You mean you didn't take any picts.??? 

Rob


----------



## Trigger-Time (Aug 23, 2008)

*B.Secord............Nice!*


----------



## B.Secord (Aug 23, 2008)

Thanks Trigger, I have a set of dual wheels I can put on it that should allow more floatation on the sand. And YES, be careful of the weight, I would hate to see anyone getting run over OR rolled on for a log. 

The winch that is on it is also shop modified. It was built to assist rigging trees, when we have to tip tie limbs and raise them. It is held on to the main stem with 2 2inch rachet straps. You could call it a poor man's GRCS, without the CSA stamp of approval. View attachment 76635


I am humbled by naming it the "BRENT", which is my name, but rest assured it stands for "Bastard Rigging Entire Non-savable Tree"! We piggy-back the cable to a port-a-wrap, and so far it has worked very well. 

Caution must be used when using home built items as they MAY NOT meet regulations for the area in which you are working. As it is only my wife and me (and I am worth more dead than alive), we apply extra caution when trying these DIY tools.


----------



## Backwoods (Aug 24, 2008)

Deeker how do you like the JR for handling the logs around the mill.


----------



## deeker (Aug 24, 2008)

Backwoods said:


> Deeker how do you like the JR for handling the logs around the mill.

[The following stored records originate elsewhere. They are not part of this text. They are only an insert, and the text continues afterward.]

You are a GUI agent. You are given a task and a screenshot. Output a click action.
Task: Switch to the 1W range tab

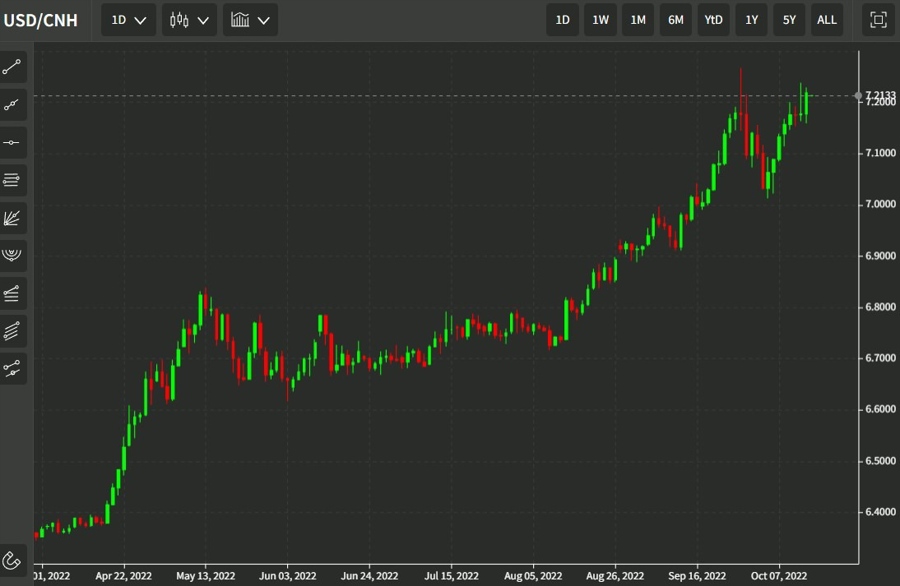600,19
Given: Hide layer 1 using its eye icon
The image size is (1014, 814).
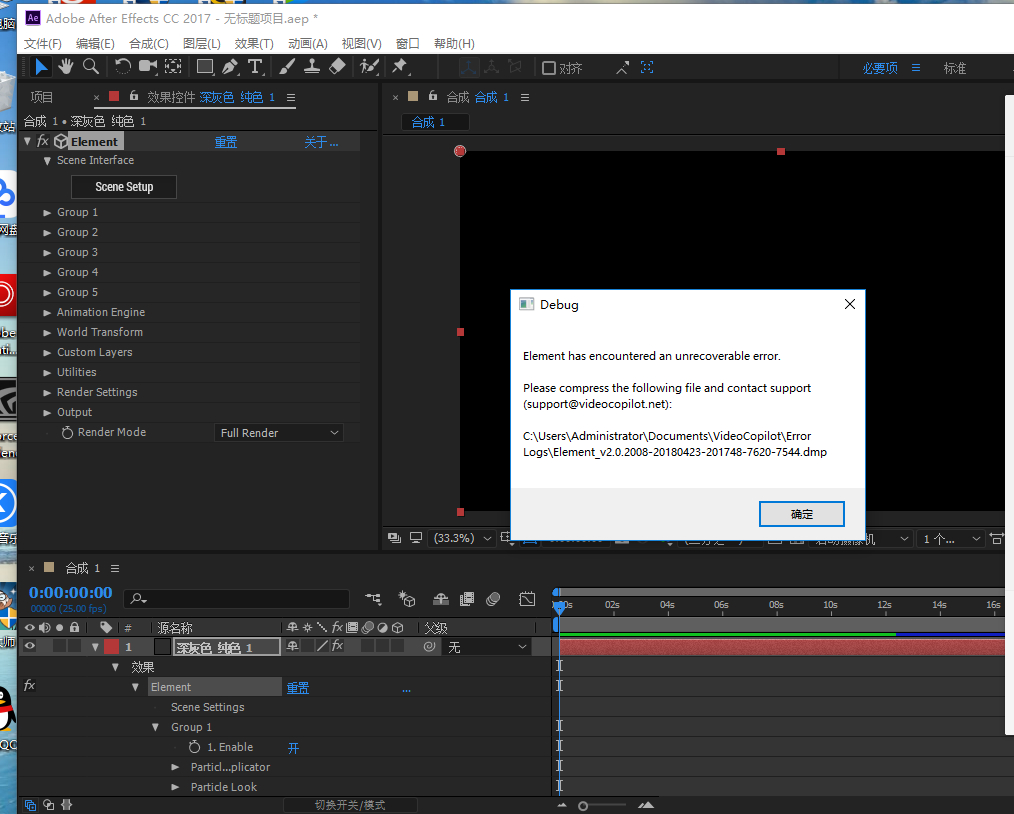Looking at the screenshot, I should click(29, 647).
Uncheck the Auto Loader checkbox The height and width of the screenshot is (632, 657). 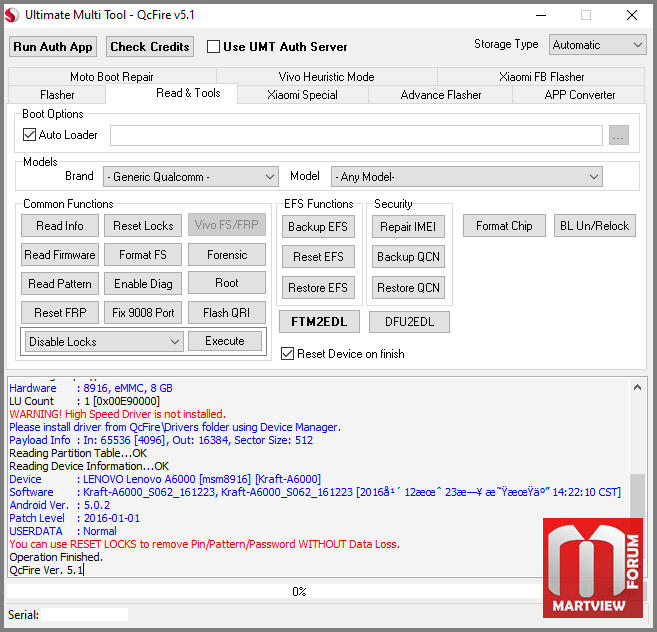click(x=29, y=135)
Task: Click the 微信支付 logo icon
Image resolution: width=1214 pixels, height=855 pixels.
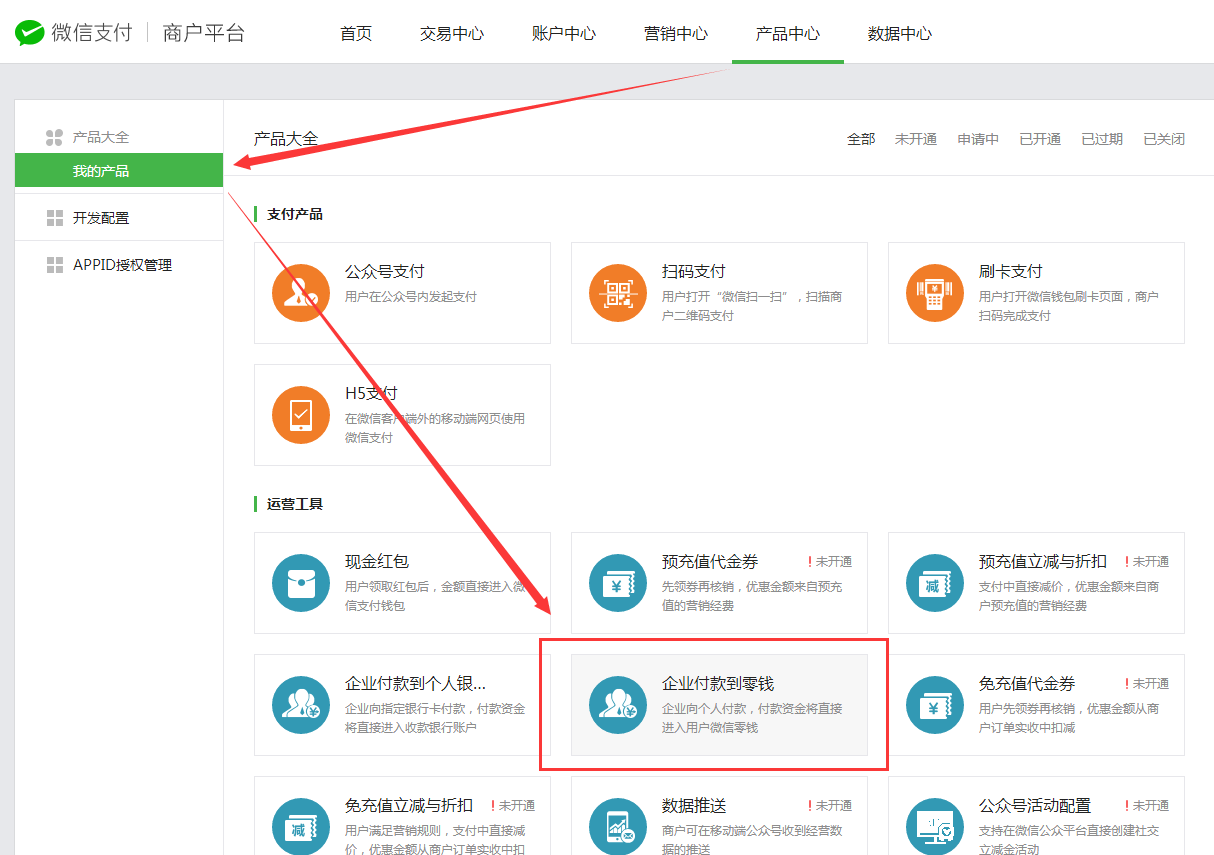Action: 30,33
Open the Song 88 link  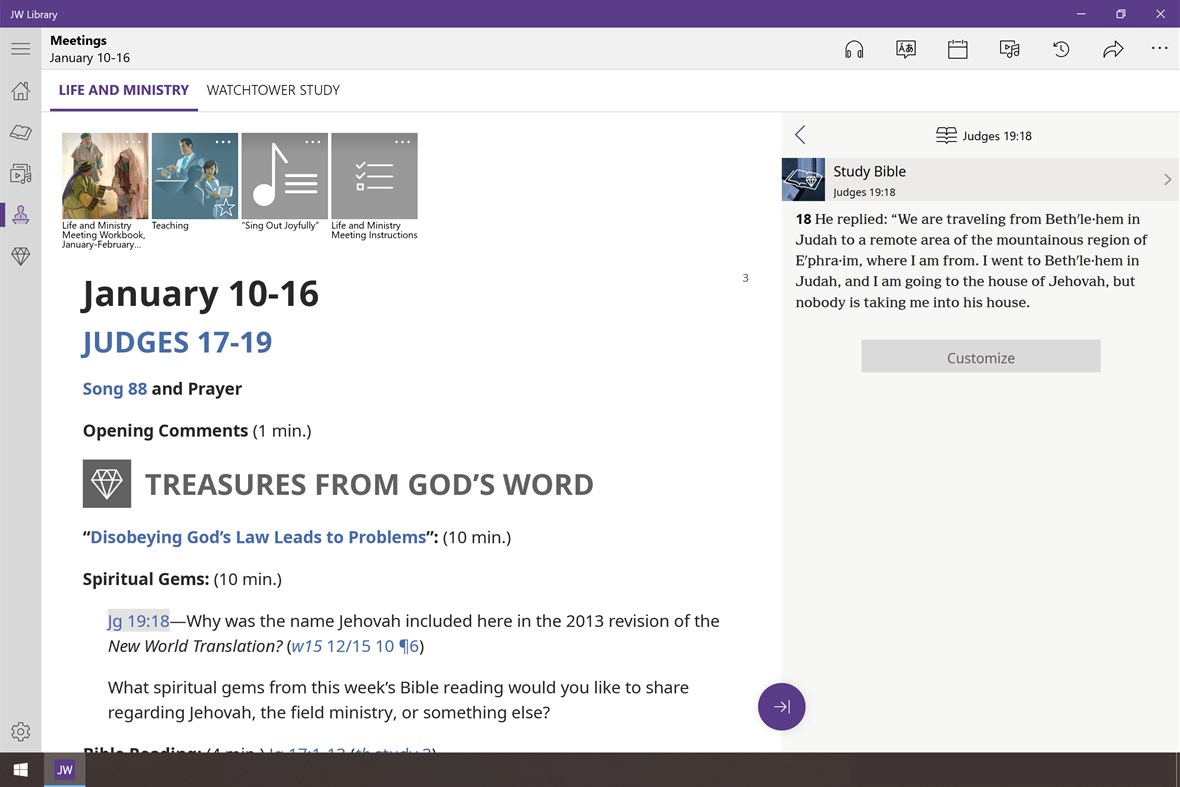[113, 389]
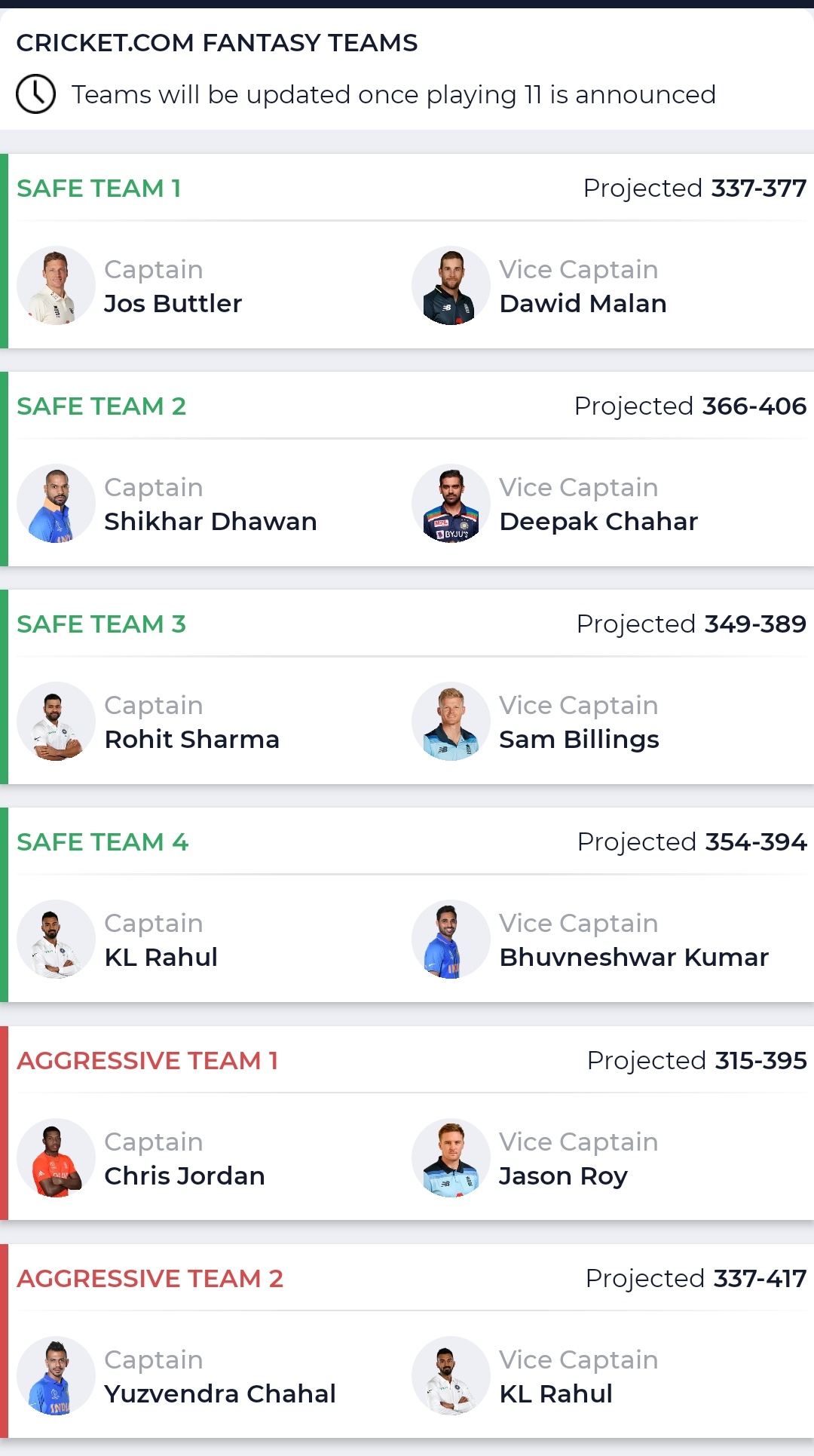The image size is (814, 1456).
Task: Tap Deepak Chahar's profile picture
Action: point(451,504)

It is fantastic!!!!! It takes the work out of the lifting. My son even stood on the log and I was able to move and maneuver it, he fell off. It is worth the expense.

Kevin


----------



## Brmorgan (Aug 25, 2008)

Thanks for the testimonials/pics. I've been wondering for a while how well these work after looking at them in my nice new Bailey's catalog. I too have lots of scrap steel and have been considering building a set of these, however maybe not as big as "BRENT"  Has anybody ever tried putting a second arch on the rear end of the log to get the whole works off the ground? I guess that would be largely unnecessary except for really really big logs anyway though. My quad can pull an outrageous amount of weight.


----------



## B.Secord (Aug 25, 2008)

Brmorgan, I have seen arches with a 2 wheel trailor for the other end of the log. I would guess the idea is to lift the small end first and put the axle with pole under that end, then move to the other end, lift it and off you go.

Don't forget that the secret is to keep the whole outfit under control, as the mass (load) will probably exceed the friction (braking ability) of the power unit. Especially if you are using a quad. 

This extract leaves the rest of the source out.